=== The input ===

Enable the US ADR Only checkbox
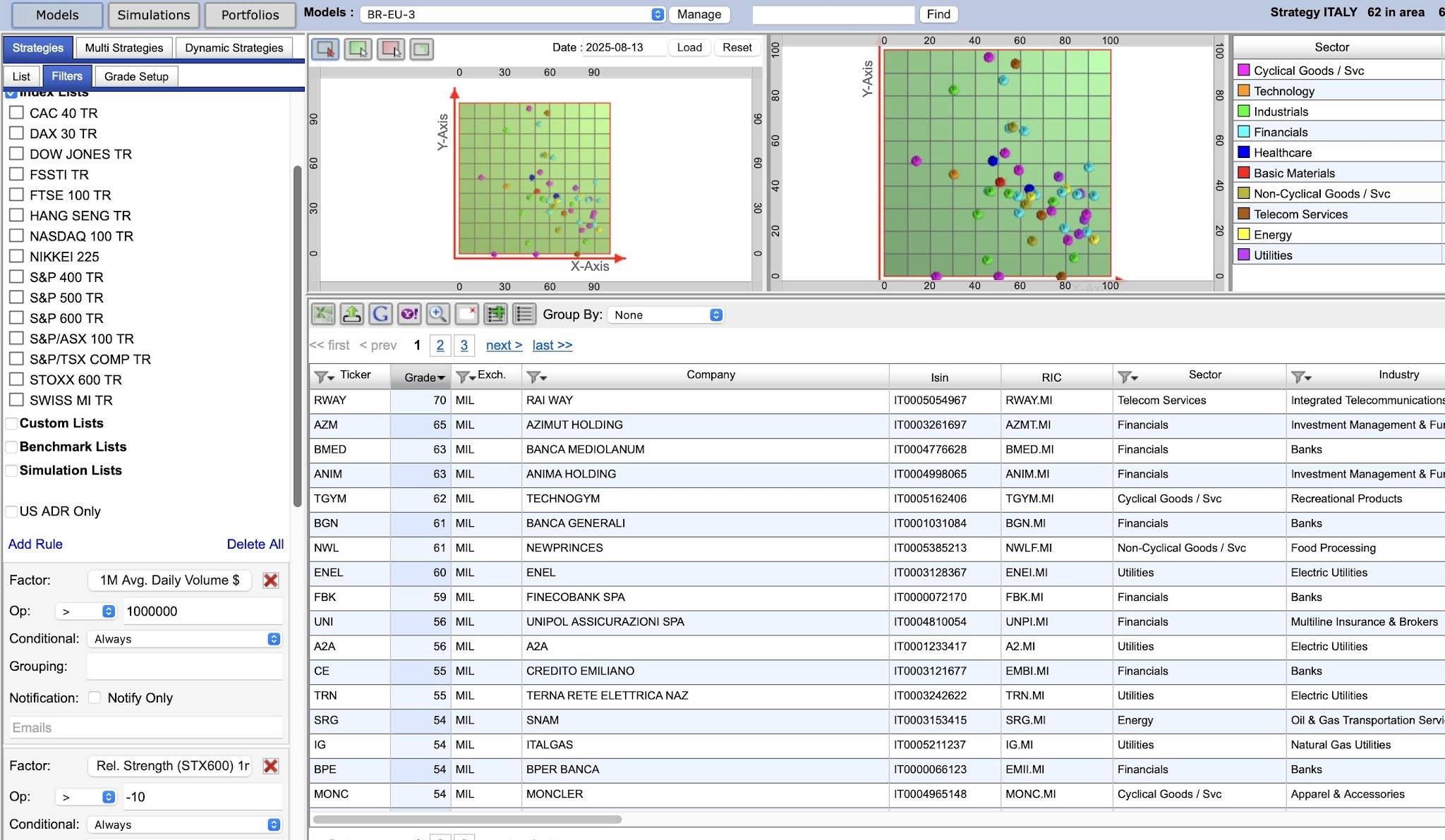This screenshot has width=1445, height=840. point(11,511)
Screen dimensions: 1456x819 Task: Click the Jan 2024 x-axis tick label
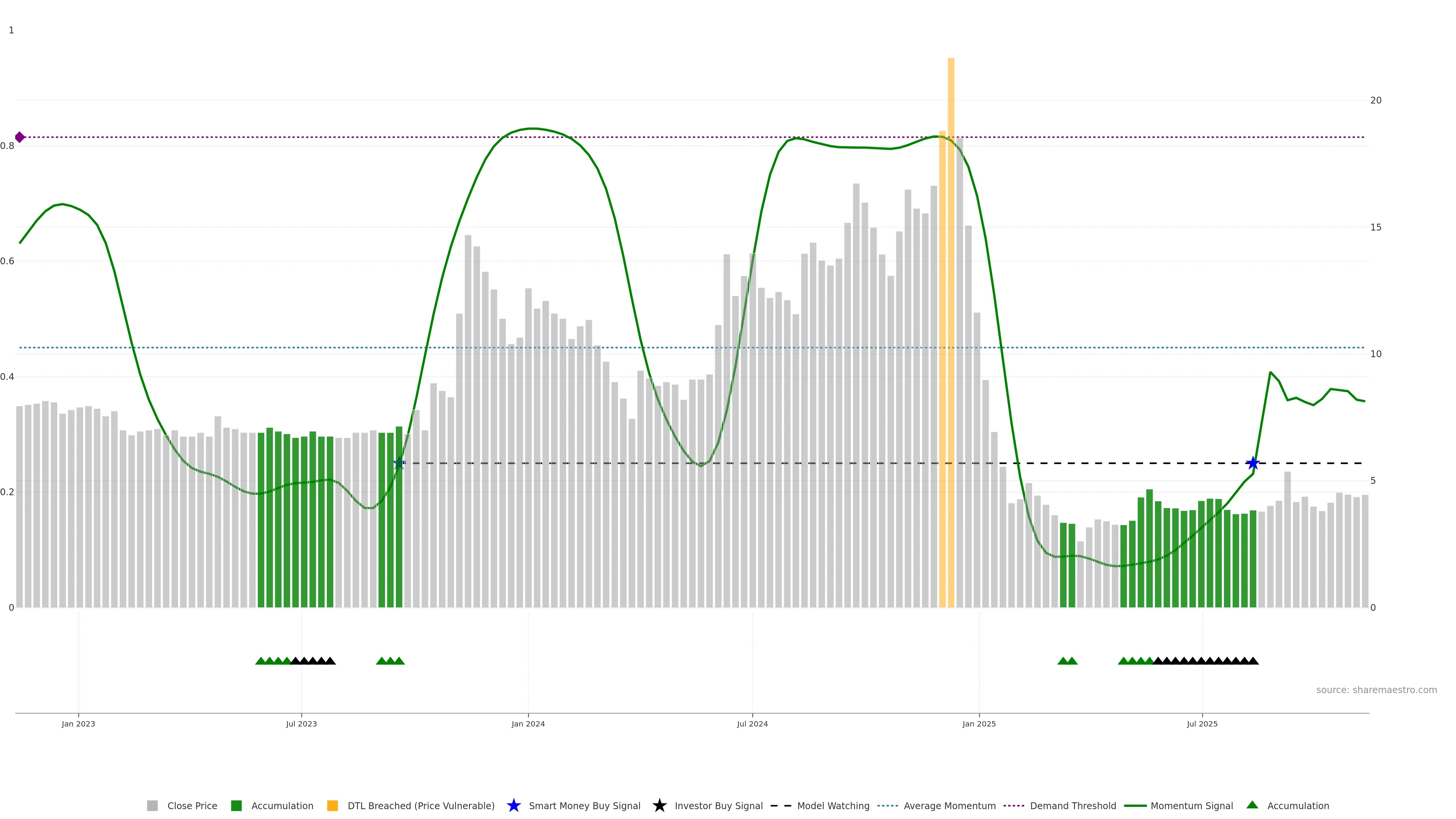tap(528, 723)
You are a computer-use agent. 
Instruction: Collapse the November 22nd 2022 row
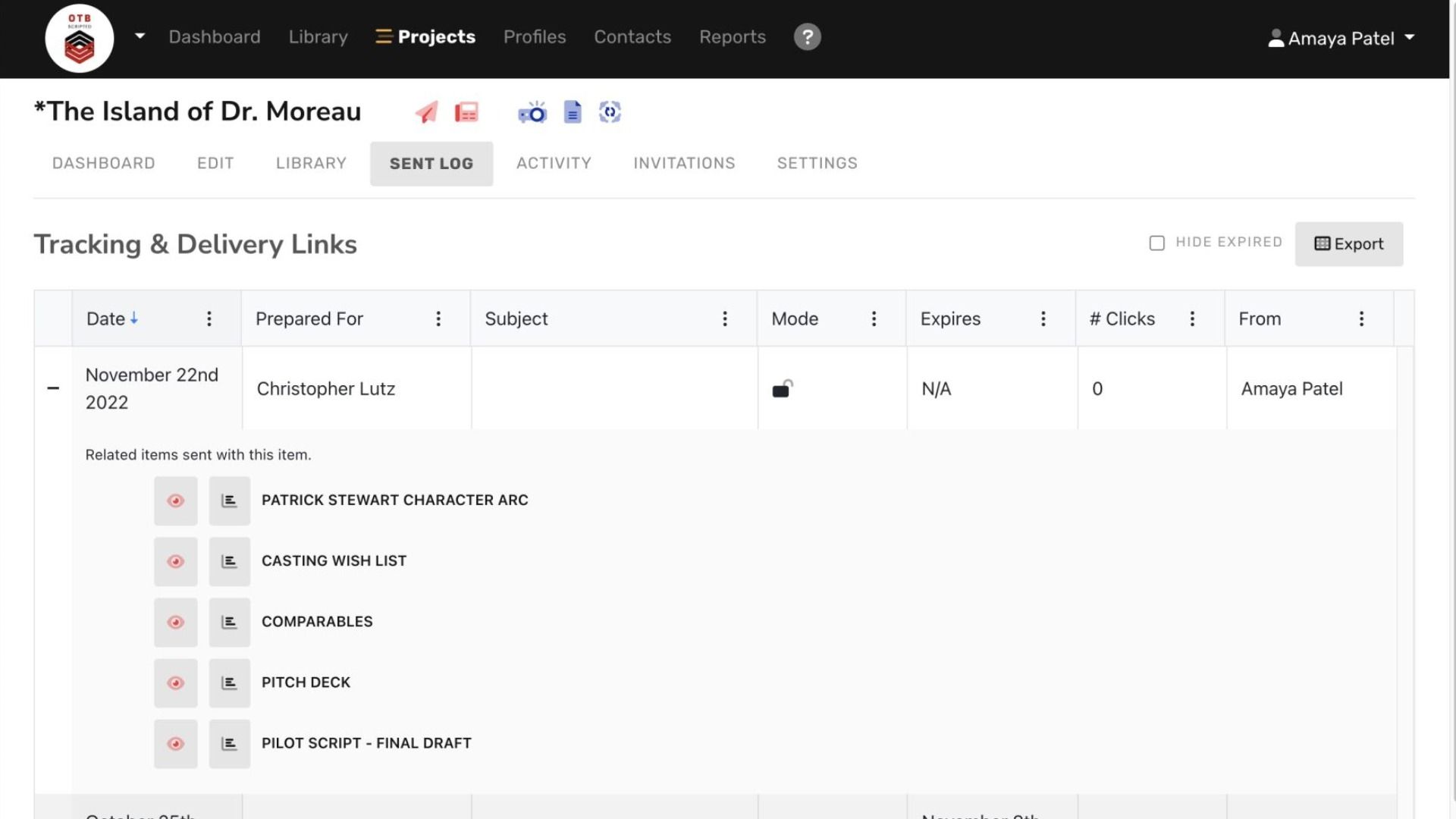53,388
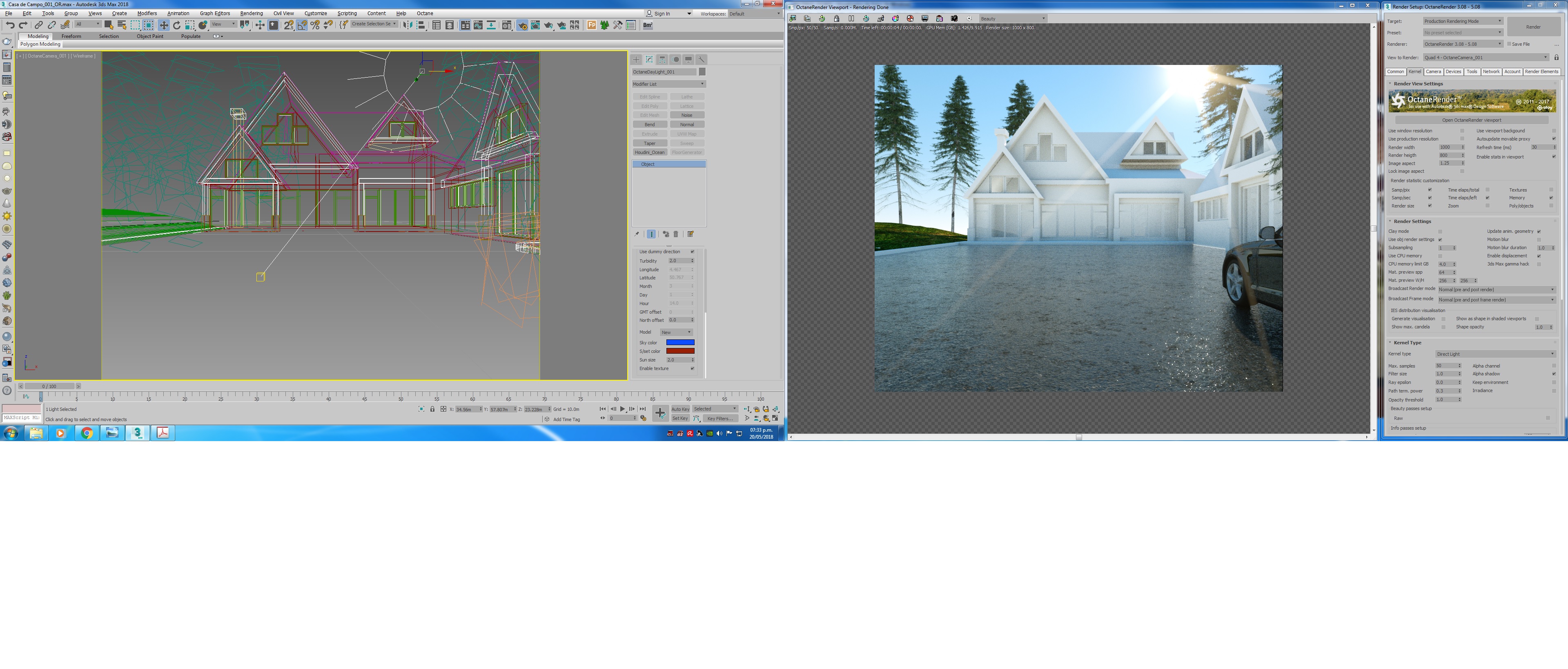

===

(Task) Leave the pictures out and return the rest of the material exactly.

(Response box)
Enable the US ADR Only checkbox
This screenshot has width=1445, height=840. point(11,511)
Screen dimensions: 1456x819 Task: Click the Jan 2024 x-axis tick label
tap(528, 723)
You are a computer-use agent. 
Instruction: Collapse the November 22nd 2022 row
53,388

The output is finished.